Blog: GSoC 2020 – Building operators for cluster addons

Spread the love

Author: Somtochi Onyekwere
Google Summer of Code is a global program that is geared towards introducing students to open source. Students are matched with open-source organizations to work with them for three months during the summer.
My name is Somtochi Onyekwere from the Federal University of Technology, Owerri (Nigeria) and this year, I was given the opportunity to work with Kubernetes (under the CNCF organization) and this led to an amazing summer spent learning, contributing and interacting with the community.
Specifically, I worked on the Cluster Addons: Package all the things! project. The project focused on building operators for better management of various cluster addons, extending the tooling for building these operators and making the creation of these operators a smooth process.
Kubernetes has progressed greatly in the past few years with a flourishing community and a large number of contributors. The codebase is gradually moving away from the monolith structure where all the code resides in the kubernetes/kubernetes repository to being split into multiple sub-projects. Part of the focus of cluster-addons is to make some of these sub-projects work together in an easy to assemble, self-monitoring, self-healing and Kubernetes-native way. It enables them to work seamlessly without human intervention.
The community is exploring the use of operators as a mechanism to monitor various resources in the cluster and properly manage these resources. In addition to this, it provides self-healing and it is a kubernetes-native pattern that can encode how best these addons work and manage them properly.
What are cluster addons? Cluster addons are a collection of resources (like Services and deployment) that are used to give a Kubernetes cluster additional functionalities. They range from things as simple as the Kubernetes dashboards (for visualization) to more complex ones like Calico (for networking). These addons are essential to different applications running in the cluster and the cluster itself. The addon operator provides a nicer way of managing these addons and understanding the health and status of the various resources that comprise the addon. You can get a deeper overview in this article.
Operators are custom controllers with custom resource definitions that encode application-specific knowledge and are used for managing complex stateful applications. It is a widely accepted pattern. Managing addons via operators, with these operators encoding knowledge of how best the addons work, introduces a lot of advantages while setting standards that will be easy to follow and scale. This article does a good job of explaining operators.
The addon operators can solve a lot of problems, but they have their challenges. Those under the cluster-addons project had missing pieces and were still a proof of concept. Generating the RBAC configuration for the operators was a pain and sometimes the operators were given too much privilege. The operators weren’t very extensible as it only pulled manifests from local filesystems or HTTP(s) servers and a lot of simple addons were generating the same code.
I spent the summer working on these issues, looking at them with fresh eyes and coming up with solutions for both the known and unknown issues.
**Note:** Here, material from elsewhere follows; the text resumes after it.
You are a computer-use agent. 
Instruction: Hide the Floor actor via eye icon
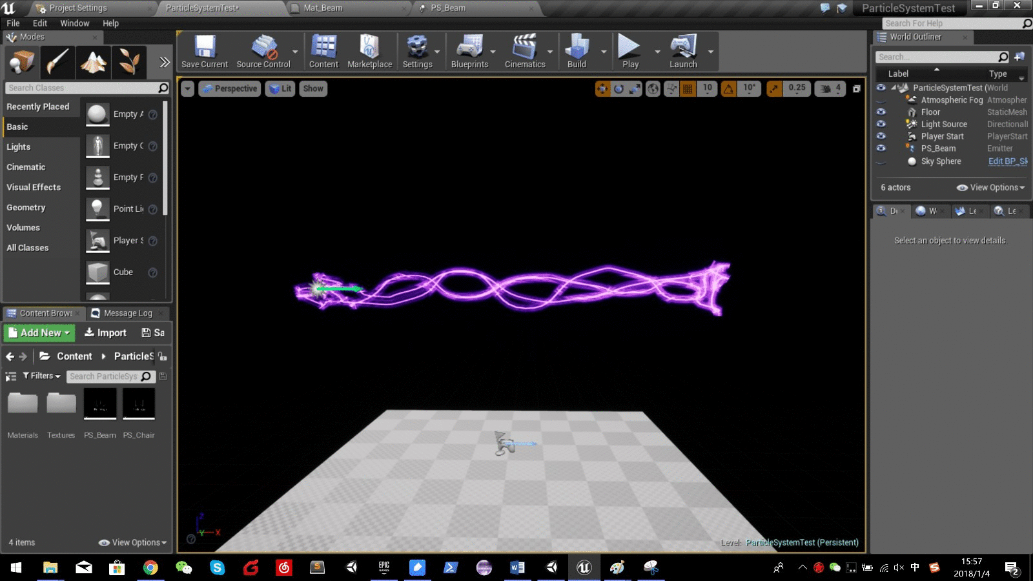click(881, 112)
Various additions to kubebuilder-declarative-pattern
The kubebuilder-declarative-pattern (from here on referred to as KDP) repo is an extra layer of addon specific tooling on top of the kubebuilder SDK that is enabled by passing the experimental –pattern=addon flag to kubebuilder create command. Together, they create the base code for the addon operator. During the internship, I worked on a couple of features in KDP and cluster-addons.
Operator version checking
Enabling version checks for operators helped in making upgrades/downgrades safer to different versions of the addon, even though the operator had complex logic. It is a way of matching the version of an addon to the version of the operator that knows how to manage it well. Most addons have different versions and these versions might need to be managed differently. This feature checks the custom resource for the annotation which states the minimum operator version that is needed to manage the version against the version of the operator. If the operator version is below the minimum version required, the operator pauses with an error telling the user that the version of the operator is too low. This helps to ensure that the correct operator is being used for the addon.
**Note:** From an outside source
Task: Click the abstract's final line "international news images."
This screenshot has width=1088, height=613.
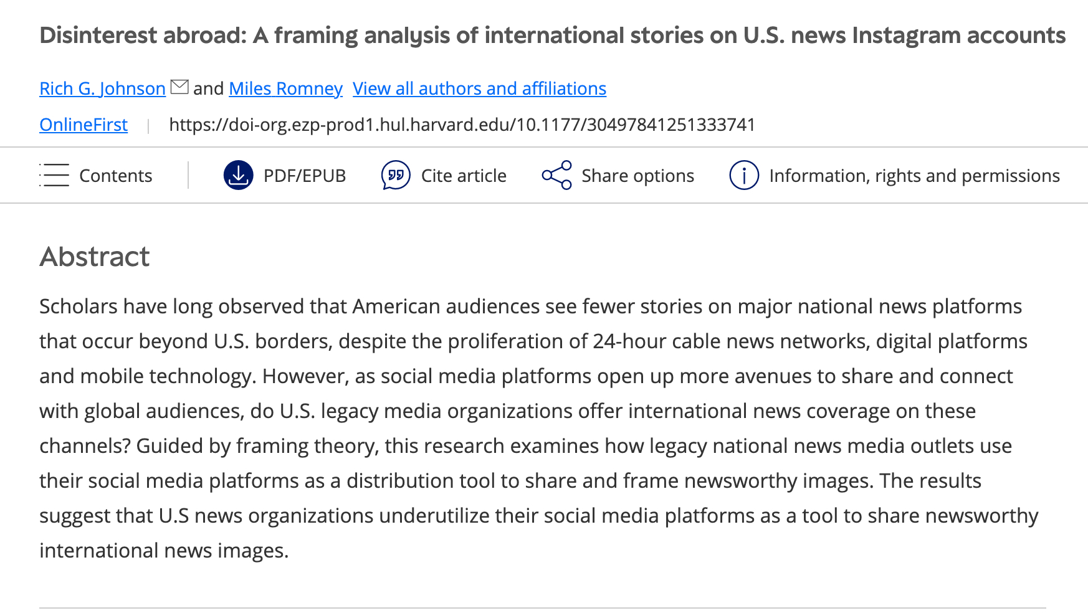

Git repository for storing the manifests
Previously, there was support for only local file directories and HTTPS repositories for storing manifests. Giving creators of addon operators the ability to store manifest in GitHub repository enables faster development and version control. When starting the controller, you can pass a flag to specify the location of your channels directory. The channels directory contains the manifests for different versions, the controller pulls the manifest from this directory and applies it to the cluster. During the internship period, I extended it to include Git repositories.
Annotations to temporarily disable reconciliation
The reconciliation loop that ensures that the desired state matches the actual state prevents modification of objects in the cluster. This makes it hard to experiment or investigate what might be wrong in the cluster as any changes made are promptly reverted. I resolved this by allowing users to place an annotation on the resource that they don’t want the controller to reconcile. The controller checks for this annotation and doesn’t reconcile that object. To resume reconciliation, the annotation can be removed from the resource.
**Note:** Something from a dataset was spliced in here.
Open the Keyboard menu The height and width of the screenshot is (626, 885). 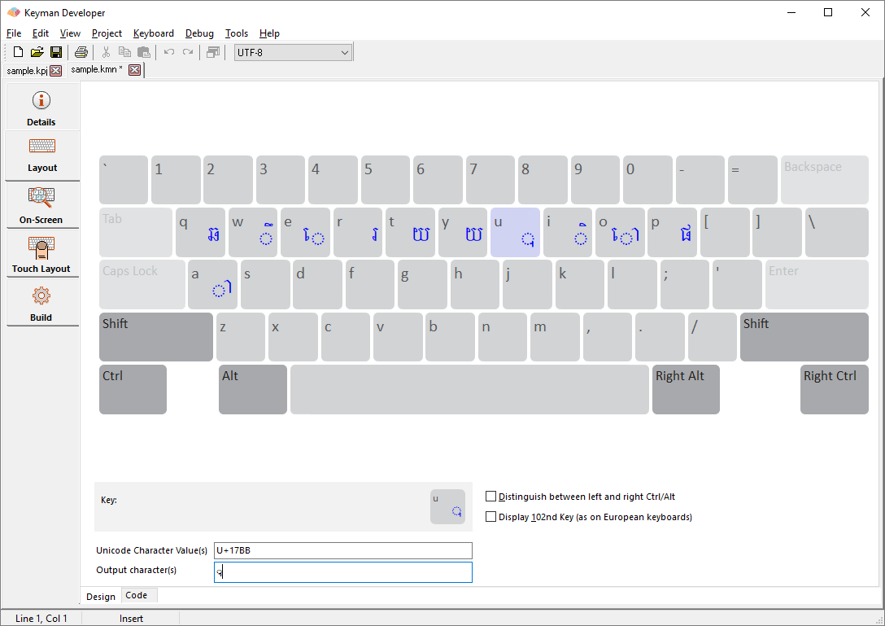click(x=154, y=33)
Unstructured support in kubebuilder-declarative-pattern
One of the operators that I worked on is a generic controller that could manage more than one cluster addon that did not require extra configuration. To do this, the operator couldn’t use a particular type and needed the kubebuilder-declarative-repo to support using the unstructured.Unstructured type. There were various functions in the kubebuilder-declarative-pattern that couldn’t handle this type and returned an error if the object passed in was not of type addonsv1alpha1.CommonObject. The functions were modified to handle both unstructured.Unstructured and addonsv1alpha.CommonObject.
Tools and CLI programs
There were also some command-line programs I wrote that could be used to make working with addon operators easier. Most of them have uses outside the addon operators as they try to solve a specific problem that could surface anywhere while working with Kubernetes. I encourage you to check them out when you have the chance!
RBAC Generator
One of the biggest concerns with the operator was RBAC. You had to manually look through the manifest and add the RBAC rule for each resource as it needs to have RBAC permissions to create, get, update and delete the resources in the manifest when running in-cluster. Building the RBAC generator automated the process of writing the RBAC roles and role bindings. The function of the RBAC generator is simple. It accepts the file name of the manifest as a flag. Then, it parses the manifest and gets the API group and resource name of the resources and adds it to a role. It outputs the role and role binding to stdout or a file if the –out flag is parsed.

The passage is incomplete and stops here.